**Excerpt**

=====

## Black Holes No More? Not Quite.

by Brian KoberleinNature News has announced that there are no black holes. This claim is made by none other than Stephen Hawking, so does this mean black holes are no more? It depends on whether Hawking’s new idea is right, and on what you mean be a black hole. The claim is based on a new paper by Hawking that argues the event horizon of a black hole doesn’t exist.

The event horizon of a black hole is basically the point of no return when approaching a black hole. In Einstein’s theory of general relativity, the event horizon is where space and time are so warped by gravity that you can never escape. Cross the event horizon and you can only move inward, never outward. The problem with a one-way event horizon is that it leads to what is known as the information paradox.

=====

Click-target data

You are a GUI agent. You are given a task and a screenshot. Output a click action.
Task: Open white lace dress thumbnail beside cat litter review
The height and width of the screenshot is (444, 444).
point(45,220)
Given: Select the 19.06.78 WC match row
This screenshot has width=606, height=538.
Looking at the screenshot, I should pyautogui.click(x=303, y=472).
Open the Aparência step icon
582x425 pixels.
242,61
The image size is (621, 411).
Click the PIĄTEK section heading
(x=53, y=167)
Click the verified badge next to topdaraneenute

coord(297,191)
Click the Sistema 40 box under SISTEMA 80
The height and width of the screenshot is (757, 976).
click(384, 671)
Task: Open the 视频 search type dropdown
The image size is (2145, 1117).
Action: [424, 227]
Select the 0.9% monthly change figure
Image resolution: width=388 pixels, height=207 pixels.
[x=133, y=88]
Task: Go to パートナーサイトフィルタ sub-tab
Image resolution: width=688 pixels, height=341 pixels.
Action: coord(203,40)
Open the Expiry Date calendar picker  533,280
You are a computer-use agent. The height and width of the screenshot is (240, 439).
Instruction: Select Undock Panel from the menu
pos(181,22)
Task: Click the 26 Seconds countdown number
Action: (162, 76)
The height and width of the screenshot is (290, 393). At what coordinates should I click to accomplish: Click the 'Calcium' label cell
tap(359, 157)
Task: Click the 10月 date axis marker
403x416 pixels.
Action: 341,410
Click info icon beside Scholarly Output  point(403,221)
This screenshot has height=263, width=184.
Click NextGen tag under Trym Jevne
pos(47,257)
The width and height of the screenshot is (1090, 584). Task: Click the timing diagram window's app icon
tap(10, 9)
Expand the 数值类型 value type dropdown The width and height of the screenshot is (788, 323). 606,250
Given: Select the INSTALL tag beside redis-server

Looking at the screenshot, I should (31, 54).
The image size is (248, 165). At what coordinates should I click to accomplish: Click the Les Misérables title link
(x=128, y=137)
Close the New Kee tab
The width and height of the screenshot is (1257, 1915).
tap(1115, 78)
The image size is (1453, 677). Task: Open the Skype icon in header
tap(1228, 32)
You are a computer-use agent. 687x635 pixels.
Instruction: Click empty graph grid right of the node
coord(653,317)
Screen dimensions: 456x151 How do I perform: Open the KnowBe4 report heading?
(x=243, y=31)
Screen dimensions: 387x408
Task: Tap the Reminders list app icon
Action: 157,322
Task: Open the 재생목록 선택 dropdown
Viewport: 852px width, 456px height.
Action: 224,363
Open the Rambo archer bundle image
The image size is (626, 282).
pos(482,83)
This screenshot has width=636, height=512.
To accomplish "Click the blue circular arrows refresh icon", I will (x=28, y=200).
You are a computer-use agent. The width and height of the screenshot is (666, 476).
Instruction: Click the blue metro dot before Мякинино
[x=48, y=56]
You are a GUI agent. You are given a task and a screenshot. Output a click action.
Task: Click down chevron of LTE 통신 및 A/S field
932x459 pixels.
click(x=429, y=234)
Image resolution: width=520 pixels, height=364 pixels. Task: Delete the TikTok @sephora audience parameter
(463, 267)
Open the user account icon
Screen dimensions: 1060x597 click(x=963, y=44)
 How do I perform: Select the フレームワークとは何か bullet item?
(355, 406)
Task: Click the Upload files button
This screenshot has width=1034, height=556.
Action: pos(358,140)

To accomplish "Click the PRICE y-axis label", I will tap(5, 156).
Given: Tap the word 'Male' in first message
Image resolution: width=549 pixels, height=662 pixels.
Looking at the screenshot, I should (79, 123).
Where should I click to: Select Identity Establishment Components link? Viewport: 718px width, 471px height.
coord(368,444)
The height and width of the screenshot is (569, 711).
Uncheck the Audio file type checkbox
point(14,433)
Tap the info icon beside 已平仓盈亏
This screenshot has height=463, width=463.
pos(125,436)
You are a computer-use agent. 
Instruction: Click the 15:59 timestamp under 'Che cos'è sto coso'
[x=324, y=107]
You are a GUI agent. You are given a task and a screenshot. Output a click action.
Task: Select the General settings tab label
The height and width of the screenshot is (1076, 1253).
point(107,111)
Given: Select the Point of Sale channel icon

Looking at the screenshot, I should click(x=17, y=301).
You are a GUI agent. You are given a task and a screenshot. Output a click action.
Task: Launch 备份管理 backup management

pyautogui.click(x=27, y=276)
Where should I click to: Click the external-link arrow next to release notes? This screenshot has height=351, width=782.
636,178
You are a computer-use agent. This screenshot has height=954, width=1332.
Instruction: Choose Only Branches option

=====

**Exercise instructions**
1. List every person named in the black hole article.
2. Continue the black hole article from its last sentence.

**Exercise responses**
1. Brian Koberlein, Stephen Hawking, Einstein

2.
The information paradox has its origin in thermodynamics, specifically the second law of thermodynamics. In its simplest form it can be summarized as “heat flows from hot objects to cold objects”. But the law is more useful when it is expressed in terms of entropy. In this way it is stated as “the entropy of a system can never decrease.” Many people interpret entropy as the level of disorder in a system, or the unusable part of a system. That would mean things must always become less useful over time. But entropy is really about the level of information you need to describe a system. An ordered system (say, marbles evenly spaced in a grid) is easy to describe because the objects have simple relations to each other. On the other hand, a disordered system (marbles randomly scattered) take more information to describe, because there isn’t a simple pattern to them. So when the second law says that entropy can never decrease, it is say that the physical information of a system cannot decrease. In other words, information cannot be destroyed.

The problem with event horizons is that you could toss an object (with a great deal of entropy) into a black hole, and the entropy would simply go away. In other words, the entropy of the universe would get smaller, which would violate the second law of thermodynamics. Of course this doesn’t take into account quantum effects, specifically what is known as Hawking radiation, which Stephen Hawking first proposed in 1974.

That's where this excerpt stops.